Brian Quan is a Richmond District native, co-leader of Grow the Richmond, president of the Chinese American Democratic Club, member of the Park Presidio-Sunset Lions Club and participant in monthly Refuse Refuse S.F. street clean-ups.

6 replies »

  1. While I share in some of the same nostalgic views as the author, I have witnessed firsthand how the removal of parking spaces in front of small businesses not fortunate enough to have their own private parking lots has caused them to lose customers and experience a decline in their sales and fearfully anticipate having to close altogether. SFMTA’s movement to remove parking and take up sidewalk space to install rental bike stations when alternative locations are available for rental bike stations that will not affect parking spaces is one example of how the City’s anti-car agenda is hurting San Franciscans. Likewise, citywide events being held on the weekends on the closed Great Highway causes environmental damage to the sand dunes by excessive foot traffic trampling them, escalating their erosion and destroying the National Wildlife Sanctuary within them which is dedicated as a protected area for an endangered species. We need to be more thoughtful and plan ahead before implementing anti-car policies as the solution to all our problems.

    Liked by 2 people

    • All of the studies that I have seen on the commercial impacts of installing bicycle and active transportation infrastructure have shown either positive economic benefits for local businesses or no effect. Volker and Handy (2021) conducted a peer reviewed literature review and evaluated the 20+ studies around the world that have been done on this very topic and found the same: either a meaningful positive effect for local businesses or no effect.

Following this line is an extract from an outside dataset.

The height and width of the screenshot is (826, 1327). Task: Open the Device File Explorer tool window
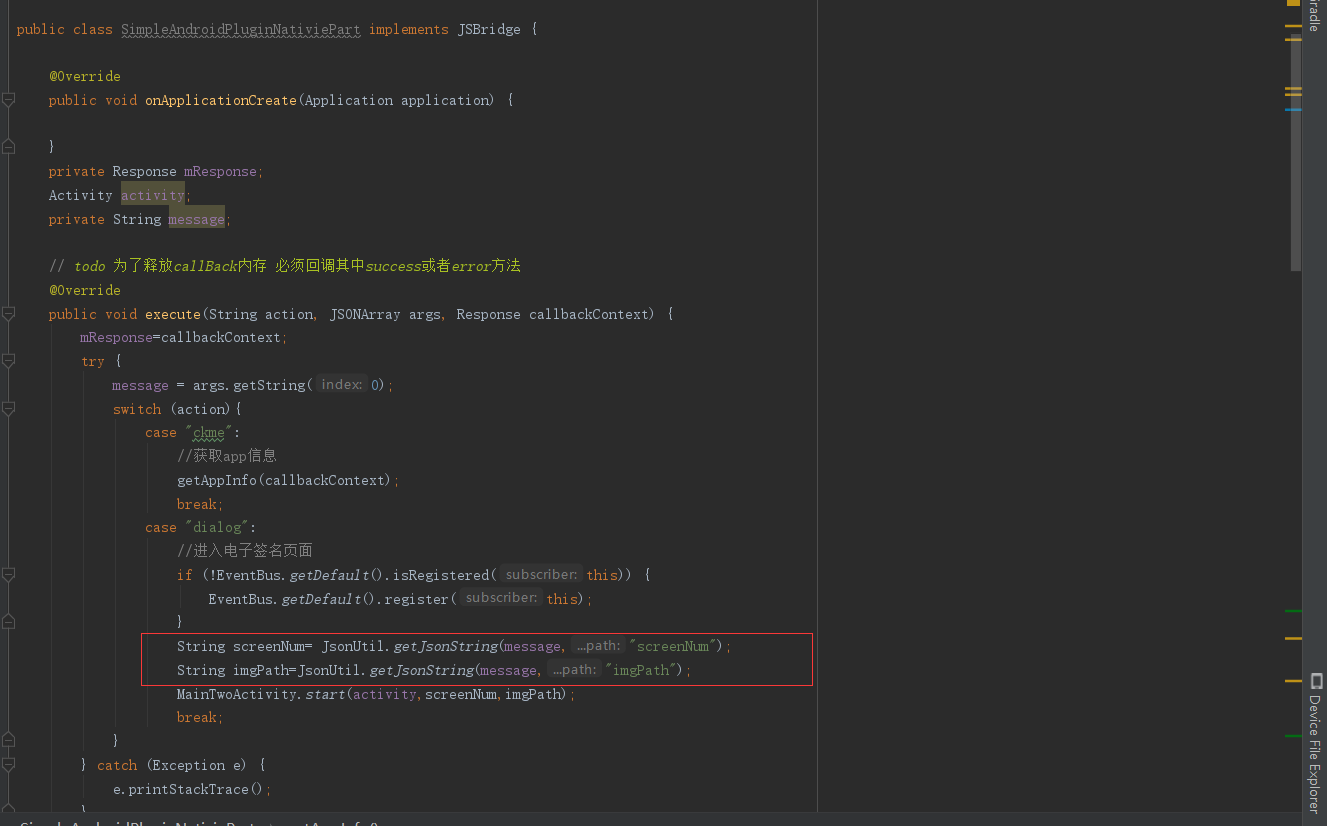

These studies have been conducted in Toronto, New York City, Seattle, LA, Vancouver, San Francisco, and many more cities. On this topic the current research consensus is quite clear, and our policy makers should prioritize accordingly.


      • Thanks Jim, but I don’t need a study – I run a small business (which the author seems to want to support) and I sell goods that are typically too large for a backpack, bike, or muni ride. So, my customers often drive, and the research consensus is quite clear from my perspective that parking spaces are critical for them as well as my business survival. What exactly is your proposal for supporting rather than hindering my business? Or, are you just proposing academic solutions and theories without any real-world experience?

        PS – I presume you eat. How do you suppose your food gets into the city, was it biked in? Or, are you ok supporting large commercial trucks, but not small businesses and their vehicles, for handling your survival needs?

        Liked by 1 person

  2. I agree with her comments. The anti-vehicle mentality is pervasive and without forethought: no Environmental Impact Report done; ignores the needs of our seniors and disabled folks who need the UGH open; does not consider increased traffic and pollution in the adjacent streets; ignores the needs of families and commuters who use the UGH; does not address the Emergency Responders’ needs for the UGH, does not plan for more EV stations or increased MUNI service that is necessary and adds to the local trash left by those using the LGH and using the UGH when closed to vehicles.

    Liked by 2 people

  3. I would like someone to show me **where** in San Francisco parking has been removed in front of small mom & pop businesses and their business has improved. Please tell me which shops so I can contact the owners and ask/verify if this is true. I guarantee no one’s going to answer this question. I want to see that study and *all* the specific details.


  4. I’m glad to see that the city is considering ways to bring back some of the old attractions in the Richmond District. I remember when I was a kid, I would go to the Sutro Baths and Topsy’s Roost in the district. I would go there with my friends and have a blast. I’m glad to see that the city is thinking about ways to bring these places back.